** Opening RECORDED DATA block **

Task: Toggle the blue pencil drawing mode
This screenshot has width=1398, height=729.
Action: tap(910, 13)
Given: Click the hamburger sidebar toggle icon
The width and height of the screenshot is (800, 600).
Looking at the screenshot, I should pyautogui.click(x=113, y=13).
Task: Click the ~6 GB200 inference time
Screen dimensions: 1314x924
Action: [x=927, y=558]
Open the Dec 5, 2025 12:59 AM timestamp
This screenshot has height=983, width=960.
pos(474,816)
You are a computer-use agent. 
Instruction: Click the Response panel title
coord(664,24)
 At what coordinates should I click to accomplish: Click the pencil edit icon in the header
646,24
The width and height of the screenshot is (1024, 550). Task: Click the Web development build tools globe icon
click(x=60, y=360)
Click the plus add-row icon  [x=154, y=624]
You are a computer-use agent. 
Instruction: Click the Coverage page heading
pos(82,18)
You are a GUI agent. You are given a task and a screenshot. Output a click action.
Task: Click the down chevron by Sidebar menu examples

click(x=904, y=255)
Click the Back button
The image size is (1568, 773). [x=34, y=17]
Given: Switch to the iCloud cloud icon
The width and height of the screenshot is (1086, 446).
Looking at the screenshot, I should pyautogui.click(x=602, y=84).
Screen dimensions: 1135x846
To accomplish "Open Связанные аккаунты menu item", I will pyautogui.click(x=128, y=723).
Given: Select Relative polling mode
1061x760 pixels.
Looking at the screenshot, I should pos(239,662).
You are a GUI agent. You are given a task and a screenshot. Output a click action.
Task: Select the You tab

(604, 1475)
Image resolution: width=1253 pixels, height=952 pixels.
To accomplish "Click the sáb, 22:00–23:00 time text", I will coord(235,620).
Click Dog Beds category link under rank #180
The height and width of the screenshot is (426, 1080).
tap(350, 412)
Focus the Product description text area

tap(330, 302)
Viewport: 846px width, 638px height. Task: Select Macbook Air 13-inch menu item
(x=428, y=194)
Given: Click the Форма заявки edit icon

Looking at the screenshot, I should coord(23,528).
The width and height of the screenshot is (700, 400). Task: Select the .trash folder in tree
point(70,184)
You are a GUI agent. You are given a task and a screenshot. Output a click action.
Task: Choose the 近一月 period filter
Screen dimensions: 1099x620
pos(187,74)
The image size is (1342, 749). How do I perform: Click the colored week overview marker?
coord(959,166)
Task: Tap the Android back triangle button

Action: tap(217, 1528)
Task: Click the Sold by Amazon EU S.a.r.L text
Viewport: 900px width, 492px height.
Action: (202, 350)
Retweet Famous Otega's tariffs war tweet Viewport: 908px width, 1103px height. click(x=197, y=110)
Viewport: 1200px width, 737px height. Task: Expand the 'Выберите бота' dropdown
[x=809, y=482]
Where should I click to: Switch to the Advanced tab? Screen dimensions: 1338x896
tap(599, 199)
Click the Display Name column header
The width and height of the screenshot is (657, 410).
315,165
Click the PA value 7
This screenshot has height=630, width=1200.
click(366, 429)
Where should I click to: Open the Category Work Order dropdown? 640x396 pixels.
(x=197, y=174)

** Closing RECORDED DATA block **

● WHAT YOU NEED TO DO: Once you have checked each line above for the string "mode", state how many lines contain it and add nothing more.

● REPLY TO THE TASK: 2